El rey Midas del género

“Desde niño me gustó esto de los picós.  Soy de un pueblo llamado Rocha, a una hora de Cartagena. En ese tiempo, allá no había luz eléctrica. Cuando  la ponen, como en el 90, la ‘vieja’ mía compró un equipo de 4/12. Ella va al mercado de Bazurto en Cartagena y compra una cajita del Rey de Reyes. Ese nombre del Rey no salió de nosotros, sino de la caja. Teníamos la oportunidad de vender queso en la ciudad. Había un señor apodado ‘el Flecha’, otro era Luis Borrás, que traían música africana.
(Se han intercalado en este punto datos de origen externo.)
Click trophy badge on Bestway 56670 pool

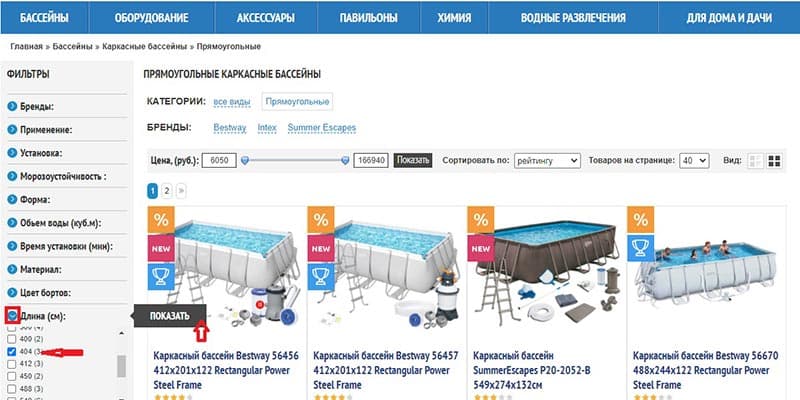pyautogui.click(x=640, y=248)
Con la plata del queso comprábamos los acetatos. Y la ‘vieja’ se molestaba. “Ustedes me van a arruinar”, decía, y lloraba. Pero cuando ya poníamos la música, la ‘vieja’ se espelucaba. A mí me dicen ‘Chawala’ por un disco africano de esos. La verdad, yo no sé qué es. Estoy azul”.

Las primeras ‘terapias’

Según Noraldo Iriarte, la champeta urbana y criolla le deben todo a la terapia que las precedió en el tiempo. Conforme el Rey de Rocha fue ganando popularidad, cuenta, los demás picós fueron reaccionando e intentando detener esa fama. “Nos comenzaron a meter el pie para que no nos vendieran la música africana de acetato traída de los Estados Unidos”. Y es así como decide sacar sus propias canciones con un espíritu similar, prácticamente idéntico al  llamado soukous africano. “El disco que era lento lo poníamos rápido, en 45 (revoluciones). Al sello se le echaba pintura para que no supieran quién era el artista.  Como eran canciones de África, nadie sabía”.

Fue ahí cuando buscaron a Hernando Hernández, Rafael Chávez y el grupo Kussima para grabar canciones improbables. “No eran ni inglés ni nada. Yo decía: Invéntate algo que medio se pueda pronunciar”.